POD should also offer custom layouts: large print, newsprint, n columns, b&w vs color graphics, selected chapters -- whatever you want. Each at a different price per page. The industry needs to understand what "demand" means.

peace, mjh

Abraham Greenhouse

Ah, ok - I misinterpreted your suggestion for the implementation. I'm just concerned that the current cost of the technology means it may take awhile for retailers to be sold on the concept. That said, instant gratification via point-of-sale POD is an awesome idea that I'd love to see implemented as soon as it's feasible - ideally, by the time I finish my coffee.

Steve Grossman

Excellent and provocative points Joe, as always. I would love to shop here.
- Steve

Anne Wayman

As I watch my own book buying habits it seems sort of like this:

When I want a paperback thriller, I'm off to the local newsstand or even supermarket where I enjoy the whole process of handling the books before I decide. I'd miss that.

When I hear of an interesting book on the radio or from a friend, I often scoot over to Amazon and order... the fun part comes when the books arrive because I've often more or less forgotten about them until then.

There are times when I simply want to go to a brick and mortor bookstore... I love the atmosphere. I love the serendipity and, when I need help, like wanting a how to book on Aname for my granddaughter, the help, when it's good, is priceless.

And then there's the library... again, serendipity plus the sensual aspects.

I suspect you're right in your predictions, but I will miss the shopping for physical books even tho' I don't do it nearly as often as I used to.

Anne Wayman

Joe Wikert

MJ, interesting point about giving the customer more control over the final fit and finish or look and feel of the POD book. Although that may not happen anytime soon it's a very cool idea to extend the POD system in the future.

Anne, I suspect your habits are shared by many others. That's probably why my vision couldn't possibly be the only outcome. It's safer to say that the future will have a blend including some stores as they exist today and others that are more focused on breadth via POD. I love your point about the pleasant surprise of an Amazon box on your doorstep; I've had that feeling plenty of times as well!

Kris Eton

I like the idea of a POD bookstore. I think you could satisfy both needs...any book you want/any format plus the tactile. There could be a sample copy of most books for you to look at before you order and get your own 'fresh' copy.

What I really dislike about the big box bookstores is the organization. There is not enough breakdown of type. When I went to B&N the other day, there was a romance section, a mystery section, a fantasy and sci-fi section, and then a HUGE fiction section, which held everything under the sun. I was trying to find a thriller. And where do I go? I looked through fiction first, and then discovered it was actually shelved under 'romantic suspense.' Hmmm...?

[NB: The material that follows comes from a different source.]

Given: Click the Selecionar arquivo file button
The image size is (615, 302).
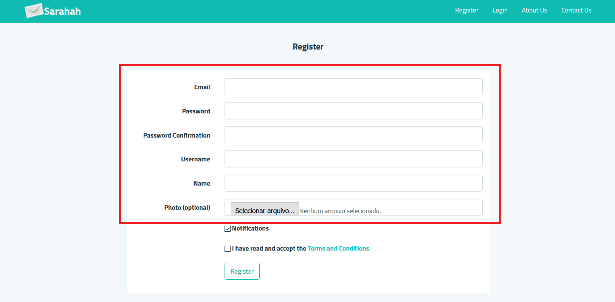Looking at the screenshot, I should [x=265, y=210].
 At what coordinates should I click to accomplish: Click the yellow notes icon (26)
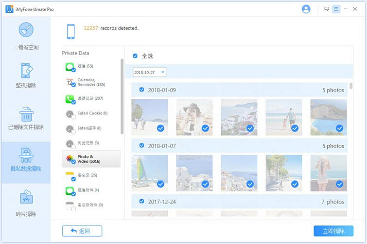click(70, 175)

What I wanted was a computer terminal right near the fiction section where I could look up my book and get an idea of where it was located...like a library--maybe some stores have this, but mine didn't, at least, not in any place I could see. Having a POD store would allow me a quick lookup and order of my book, show up at the counter, and there it would be. I think this is a brilliant idea and saves the publishers the cost of returns. Why wouldn't they do this?